The stretch of service that most likely contributed to her receiving the award was during a tour she served in Iraq in 2004 and 2005. Just shy of her 30th birthday, Powers was deployed to the war-torn country with the task of protecting her team as well as the Iraqi military police on the front lines. Though she volunteered for the position – the person previously in the role had stepped down because he felt it was too dangerous – the truth was she was one of the rare medics who also had a great deal of experience with weapons, due to her job at her home unit as a drill sergeant teaching basic combat training.

She remembers many a pitch-dark night, usually around 2 a.m., getting the call that a person of interest was going to be apprehended. A group of five U.S. soldiers would accompany the Iraqi MPs in case anything went wrong – and it often did.

A group of nine people wearing formal attire inside during a reception 
Powers, center, received the award during her most recent reunion of her colleagues in Las Vegas.

Powers remembers taking constant mortar fire, car bombs exploding, threats coming from any- and everywhere. It was an extremely dangerous, high-intensity job, but she tried not to think about that and, instead, focused on taking care of her team. If somebody was injured, she’d treat them as best she could until they could be transported out to a combat support hospital. In a way, it helped to keep her mind off the imminent danger.

“It was my job. It was just what I was trained to do.” she said modestly. 

Powers’ path to the military isn’t much different than others you might have heard. She grew up in a poor, small town in Maine – and she wanted the quickest way out. The Army was that way. Never in a million years did she think at 46 she’d still be serving. During this time, Powers has steadily risen in the ranks – she’s currently a major – while taking part in dangerous missions like the one in the Middle East as well as humanitarian deployments to El Salvador after Hurricane Mitch and most recently, Texas, a state hit particularly hard by COVID. 

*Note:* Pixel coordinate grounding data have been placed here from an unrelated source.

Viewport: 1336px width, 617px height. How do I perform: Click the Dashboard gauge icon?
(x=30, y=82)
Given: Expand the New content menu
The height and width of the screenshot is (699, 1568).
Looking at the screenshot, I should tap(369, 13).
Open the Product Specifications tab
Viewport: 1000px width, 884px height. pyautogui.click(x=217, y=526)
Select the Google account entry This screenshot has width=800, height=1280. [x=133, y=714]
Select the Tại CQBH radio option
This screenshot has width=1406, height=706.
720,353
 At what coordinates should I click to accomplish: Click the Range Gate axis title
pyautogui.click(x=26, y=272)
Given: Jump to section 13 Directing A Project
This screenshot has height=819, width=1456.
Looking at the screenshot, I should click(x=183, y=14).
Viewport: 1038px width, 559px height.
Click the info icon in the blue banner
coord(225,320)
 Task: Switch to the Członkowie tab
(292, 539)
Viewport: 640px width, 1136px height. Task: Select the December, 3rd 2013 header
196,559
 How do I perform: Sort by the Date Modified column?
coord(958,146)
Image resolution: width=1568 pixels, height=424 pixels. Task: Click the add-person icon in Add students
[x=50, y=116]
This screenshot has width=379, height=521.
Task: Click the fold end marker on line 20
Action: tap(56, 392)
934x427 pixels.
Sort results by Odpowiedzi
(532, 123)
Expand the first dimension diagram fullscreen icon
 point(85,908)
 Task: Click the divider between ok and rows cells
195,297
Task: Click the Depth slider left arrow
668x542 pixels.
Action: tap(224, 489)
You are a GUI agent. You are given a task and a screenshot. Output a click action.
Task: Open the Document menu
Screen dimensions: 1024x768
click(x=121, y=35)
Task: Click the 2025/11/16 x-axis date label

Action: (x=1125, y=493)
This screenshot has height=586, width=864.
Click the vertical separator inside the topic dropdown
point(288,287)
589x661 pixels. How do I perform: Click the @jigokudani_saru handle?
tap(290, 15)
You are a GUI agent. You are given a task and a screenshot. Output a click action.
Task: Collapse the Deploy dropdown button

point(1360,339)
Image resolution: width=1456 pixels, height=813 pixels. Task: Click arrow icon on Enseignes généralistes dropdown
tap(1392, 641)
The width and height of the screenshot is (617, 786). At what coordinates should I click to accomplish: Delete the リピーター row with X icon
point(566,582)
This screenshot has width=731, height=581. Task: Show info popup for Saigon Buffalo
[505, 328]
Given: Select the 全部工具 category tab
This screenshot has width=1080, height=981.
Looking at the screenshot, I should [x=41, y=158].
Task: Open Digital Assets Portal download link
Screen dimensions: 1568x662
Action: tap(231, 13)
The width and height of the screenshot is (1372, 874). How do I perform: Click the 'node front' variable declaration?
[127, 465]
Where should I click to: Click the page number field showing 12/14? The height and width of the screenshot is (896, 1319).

“I miss a lot of holidays, birthdays, you name it,” she said. “Because when you get called up, you go where you’re told. Sometimes we don’t get a lot of notice.”  

Powers joined MUSC in 2019, her first foray into academia. It’s a job that provides a nice balance to the chaotic nature of the military. In addition to receiving the Order of St. Maurice, Powers was recently honored by the Charleston RiverDogs, becoming the first female on the club’s Wall of Honor.

“Out of all my accomplishments, being honored at a baseball game is probably the thing that impressed my son the most,” she said with a laugh.